Immense relief because it seems certain the Gaza genocide will be suspended for at least several days, and because the cessation of hostilities may, under the best of circumstances, extend for an indefinite period. The “ceasefire” could develop into what Trump has hailed as a definitive end to the “war”.

But enormous trepidation for multiple reasons. This is not an agreement Israel wanted or entered into willingly.

Rather than a deal forced onto Hamas by the leaders of Arab and Muslim states at US urging, it is one that was imposed on Israel by the United States at the urging of those same leaders.

The turning point, the straw that broke the camel’s back, was Israel’s bombing of the Qatari capital, Doha. Not because the failed assassination attempt against Hamas’s exile leadership led them to a sudden discovery that they were in Israel’s crosshairs, but because Washington’s closest allies in the region realised they, too, are fair game. Unless restrained by Washington, Israel would make increasingly short shrift of their sovereignty and national security.
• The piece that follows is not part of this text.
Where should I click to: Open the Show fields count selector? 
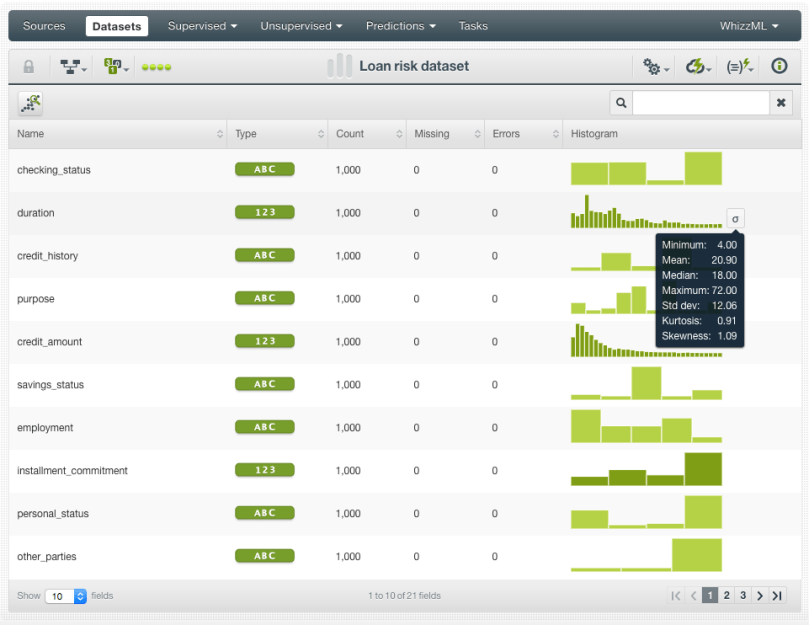(67, 596)
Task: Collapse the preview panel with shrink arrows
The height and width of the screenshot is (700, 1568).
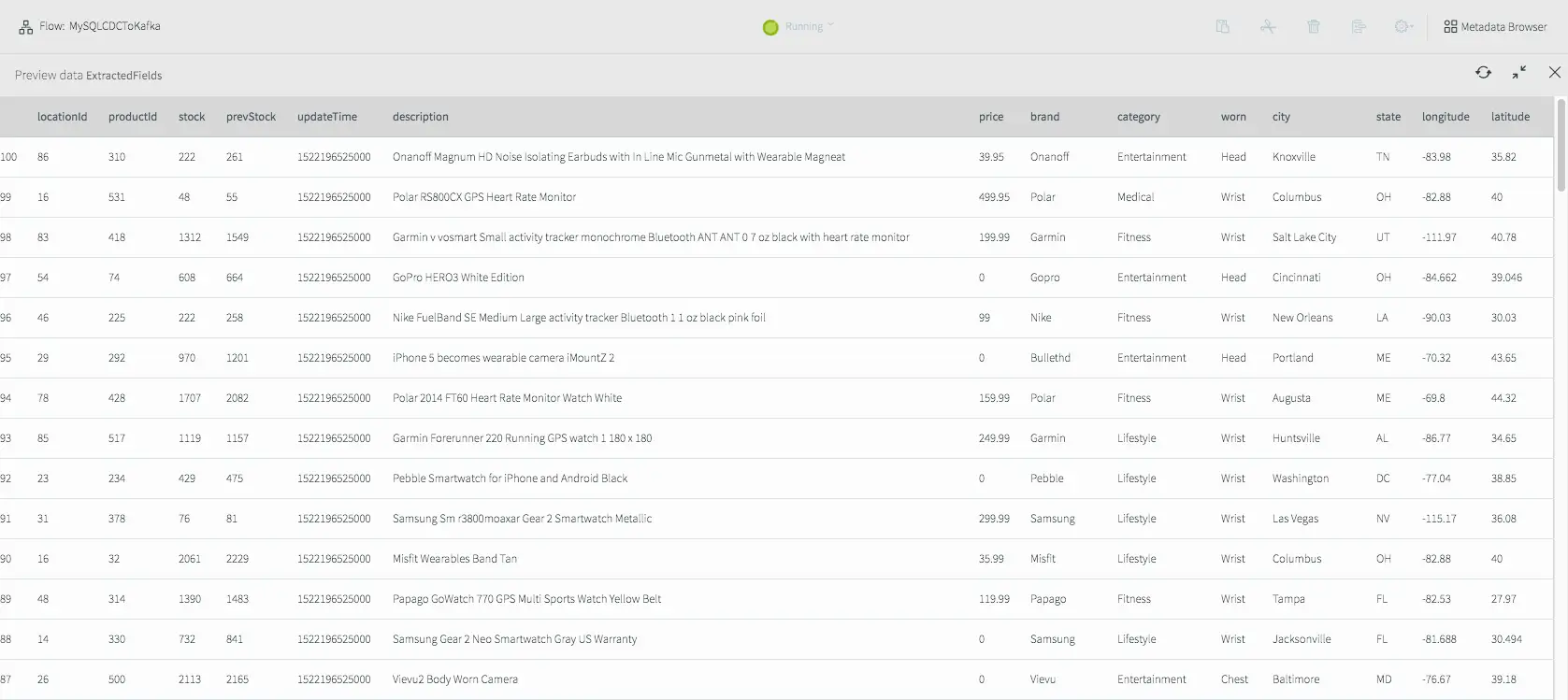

Unlike his predecessor, Joe Biden, Donald Trump listened. The Gulf states and their promises of massive investments in the US are vital to Trump and his agenda. Money talks incessantly in US politics, and it is always listened to most carefully. In Trump’s Washington, it does so even louder.

Consumed by narcissistic vanity, the US strongman was also keen to get a deal done in time to influence the awarding of the 2025 Nobel Peace Prize. Consumed by jealousy for Barack Obama, he can hardly be blamed for wanting a prize Obama received for achieving absolutely nothing in the realm of peace.

A foreign policy coup would also serve as a welcome distraction from domestic crisis, now in the form of the US leader’s plummeting approval ratings and the government shutdown.

Washington called, and Netanyahu obeyed. The only “total victory” the wanted International Criminal Court fugitive repeatedly promised was achieved with a single missive from his chief sponsor in Washington, and it was Trump’s rather than Netanyahu’s.

In other words, this is an agreement that will be sustained only by US commitment. And only a fool would bet on that commitment being sustained. And it would take an even bigger fool to give anything agreed to by Trump and Netanyahu practical meaning.

Israel has a habit of bending ceasefires to its will, and of summarily abrogating them with Washington’s endorsement. Many Palestinians expect Israel will seek to impose an arrangement similar to the ceasefire purportedly in force in Lebanon. Hezbollah ceases, while Israel continues to fire.

A more concerning precedent was set in the Gaza Strip earlier this year, where the US permitted Israel to unilaterally change the terms of the January agreement after it had been agreed upon, and to then abrogate it and resume the genocide when the Palestinians rejected these changes.

Alternatively, Israel can exploit or engineer an event it defines as an infraction. In 1981, Israel and the PLO reached a ceasefire agreement ending hostilities across the Israeli-Lebanese border.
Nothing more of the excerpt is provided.